A: I am married to Lauren and we have three children. Riley Noelle is four years old, Anna Katherine is three years old, and John Paul Kuyper is eight months old. In addition to working as Provost, Dean of the Faculty and a theology professor at Southeastern, I am an elder at The Summit Church and a fellow at the Paideia Centre for Public Theology.

Q: How did you come to SEBTS?

A: When I was a student at Campbell University, I heard of great things going on at Southeastern, so I came to do my M.Div. here. After a couple of years on the mission field, I came back and did my Ph.D. under Paige Patterson, who eventually hired me to be on staff here.

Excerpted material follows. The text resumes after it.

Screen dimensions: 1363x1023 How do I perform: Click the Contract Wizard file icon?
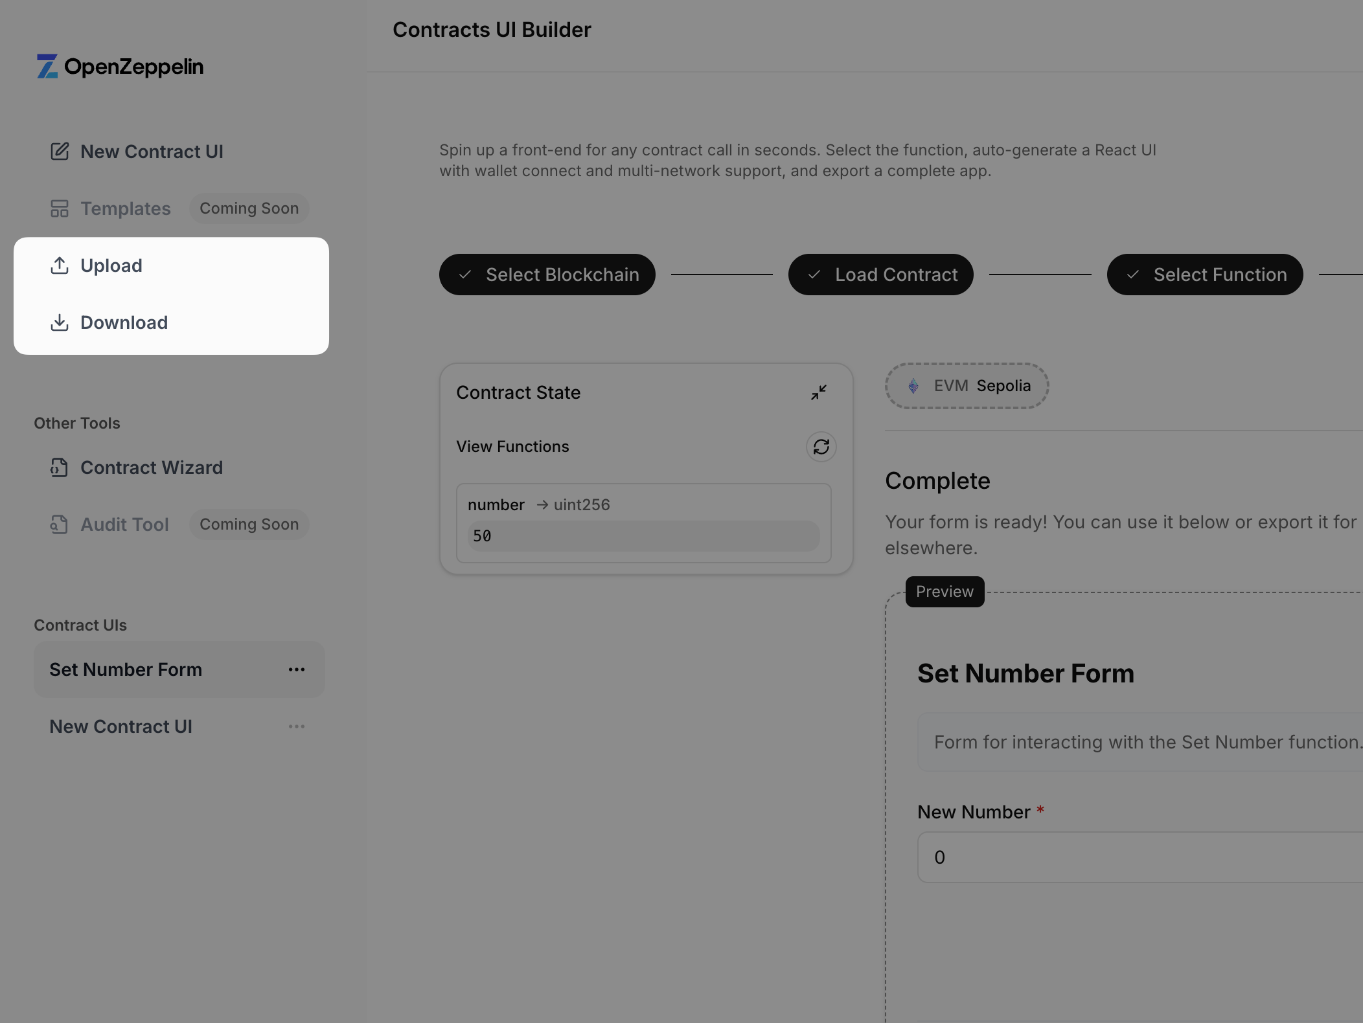point(60,467)
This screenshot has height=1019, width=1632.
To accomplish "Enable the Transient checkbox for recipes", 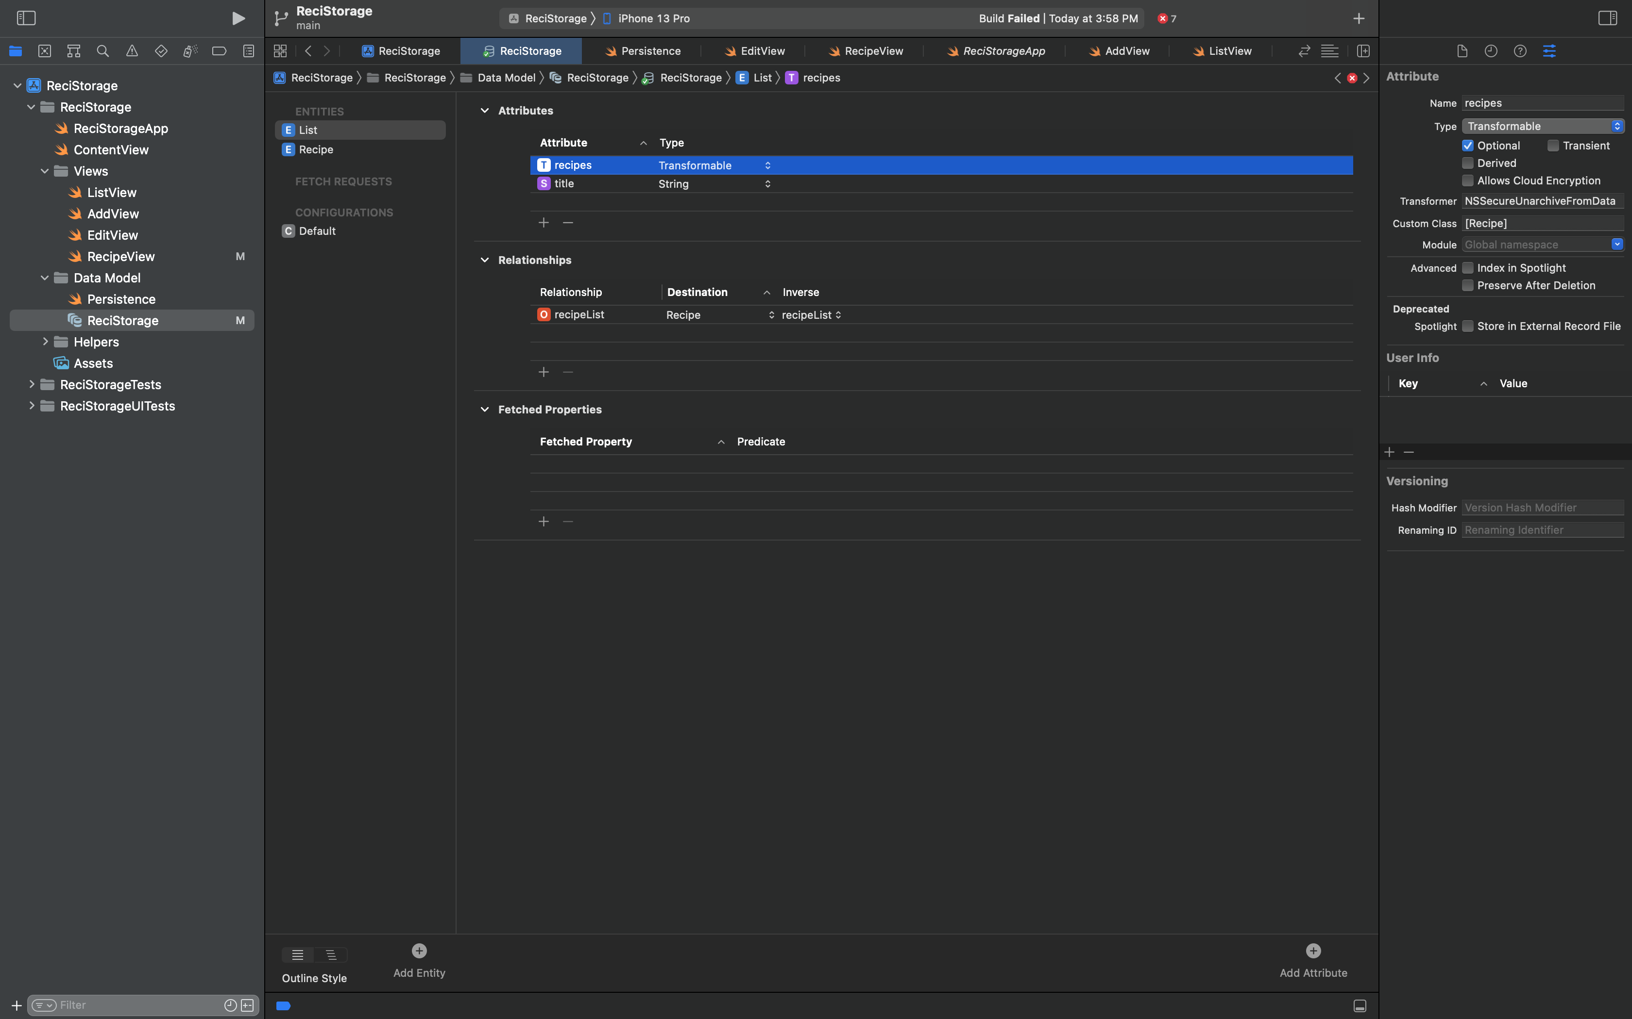I will [1553, 146].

Q: When people ask you, “What do you do at Southeastern,” what is your response?

A: I have two primary roles here, provost and dean of the faculty and associate professor of theology and culture. As provost and dean of the faculty I act as the chief academic officer and support the faculty. As a professor of theology, I teach various theology-based classes.

Q: On what are you currently working?

A: A book with Heath Thomas tentatively entitled “Gospel and Mission.” Also a volume on the doctrine of creation, co-authored with Craig Bartholomew, and a book on the philosopher Ludwig Wittgenstein, also co-authored with Craig Bartholomew.

Q: What have you been reading recently?

A: “Christian Philosophy” by Craig Bartholomew and Michael Goheen and “A Passion for Prayer” by Tom Elliff. The philosophy text shows how the discipline of philosophy has been corrupted by intellectual idolatry, and how it can be redirected toward Christ.

Q: When you get home from work, what do you look forward to doing?

A: I love hanging out with my kids—that is my hobby. I come home and play with my kids and spend time with my wife. When I come home there’s not a whole lot else that I do.

Q: Who are your role models?

A: As I was growing up, I would definitely have to say my parents. Once I was in college I really looked up to Adrian Rogers. I saw in him a man who stood on his convictions and could preach the Scriptures with passion. Since then I could name so many but two are J. L. Dagg, a Baptist theologian who did theology for the church, and Abraham Kuyper with his paradigm for public theology.

Q: What has God been teaching you lately?

A: God has been teaching me to be faithful to multiple callings of family, church, workplace and community. I pray that I can honor God in each of those dimensions of life.

Q: Where are some of your former students?

A: Many of them are missionaries with the International Mission Board, church planters with the North American Mission Board and professors and scholars.

Q: When a student completes your class, what do you want him or her to walk away with at the end of the semester?

A: I hope that I will have strengthened their heads, hearts and hands. I hope that I have helped them to think Christianly, to love God wholeheartedly, to be active proclaiming the gospel with their lips and promoting Christ with their lives.

Q: We always say that every classroom at SEBTS is a Great Commission classroom. What does that look like for your class?

A: I teach my systematic theology class as a missional theology class. I locate mission in all of the eight major doctrines we study. Christian mission is a thread that I try to weave through each major head of doctrine. We have a discussion at the end of each section about how this part of theology works itself out practically in the Great Commission.